En effet, la mutualisation croissante des achats publics « est une opportunité pour les PME de conquérir des marchés plus importants en misant notamment sur le regroupement avec d’autres entreprises. Un parti adopté par Azur Drone qui s’est alliée avec la société Air Marine pour satisfaire les besoins de notre appel d’offres.

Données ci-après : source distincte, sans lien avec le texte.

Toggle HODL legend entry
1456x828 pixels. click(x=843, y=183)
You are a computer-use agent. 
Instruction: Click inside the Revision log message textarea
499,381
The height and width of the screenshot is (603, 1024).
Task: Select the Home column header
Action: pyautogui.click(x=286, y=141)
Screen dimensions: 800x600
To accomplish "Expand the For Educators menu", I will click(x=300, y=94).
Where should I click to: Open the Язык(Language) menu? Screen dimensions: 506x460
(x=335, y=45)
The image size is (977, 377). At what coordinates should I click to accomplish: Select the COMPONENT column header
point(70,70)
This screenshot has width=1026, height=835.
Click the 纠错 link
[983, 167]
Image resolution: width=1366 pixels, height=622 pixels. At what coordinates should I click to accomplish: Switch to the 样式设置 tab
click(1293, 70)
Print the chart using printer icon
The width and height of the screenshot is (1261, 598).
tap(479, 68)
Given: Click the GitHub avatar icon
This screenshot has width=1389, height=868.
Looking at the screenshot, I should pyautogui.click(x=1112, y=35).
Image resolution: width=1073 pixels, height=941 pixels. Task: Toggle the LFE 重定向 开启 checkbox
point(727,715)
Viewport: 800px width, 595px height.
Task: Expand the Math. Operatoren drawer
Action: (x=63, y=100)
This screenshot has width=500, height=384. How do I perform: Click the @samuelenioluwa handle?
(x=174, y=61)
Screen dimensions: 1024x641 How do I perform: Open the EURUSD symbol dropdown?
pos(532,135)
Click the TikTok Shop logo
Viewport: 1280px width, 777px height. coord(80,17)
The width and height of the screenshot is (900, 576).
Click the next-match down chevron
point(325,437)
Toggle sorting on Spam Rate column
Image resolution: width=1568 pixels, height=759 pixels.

C’est dire si cette concentration des achats incite les petites structures à se professionnaliser davantage », analyse Sébastien Taupiac, directeur santé à l’UGAP, qui s’est dotée de process achats optimum en amont (sourcing, allotissement…) comme en aval (accompagnement dédié) pour doper sa collaboration avec les PME innovantes.

Make or buy ?

Côté donneurs d’ordres publics, l’intérêt généré par la mutualisation des achats est tout aussi patent dans un contexte budgétaire contraint. « La part de nos achats réalisée via l’UGAP grimpe depuis plusieurs années, notamment sur certaines catégories telles que les SI », confie Lionel Ferraris, DHA à l’UCANSS, pour qui « la problématique du make or buy est au cœur de l’enjeu de l’achat public ».

Au CH de Créteil, « l’avènement des GHT, Groupements hospitaliers de territoire, nous pousse à professionnaliser notre fonction achat, mais aussi à miser sur la mutualisation. Avec notamment l’appui de centrales telles que l’UGAP dont la réactivité peut nous aider à gagner du temps sur certains projets innovants, où nous peinons parfois à réaliser un sourcing complet », souligne Maryse Zalma, responsable des achats au sein du centre hospitalier.

Analyse en coût complet

Et c’est bien là toute la gageure : comment acculturer les acheteurs publics à l’achat innovant « et surtout intégrer cette culture dans nos actes d’achat au quotidien », détaille Samira Bousseta, Cheffe de la mission achats LAB à la Direction des achats de l'Etat. Celle-ci emploie les grands moyens –lancement d’une plateforme d’appels à compétences, création d’une bourse à la co-traitance… - pour atteindre l’objectif de 2 % de commande publique innovante d’ici 2020 fixé par l’Etat, un défi déjà relevé par l’UGAP.

« Mais l’autre levier pour booster l’innovation réside dans l’évolution des pratiques du métier d’acheteur : favoriser l’analyse en coût complet, intégrer les éléments du sourcing dans la rédaction du cahier des charges, recourir à la négociation, au dialogue compétitif ou aux variantes dans le cadre d’appels d’offres ouverts,… », estime Samira Bousseta. Et surtout s’appuyer sur l’éco-système existant alliant pôles de compétitivité, Direccte et… l’UGAP.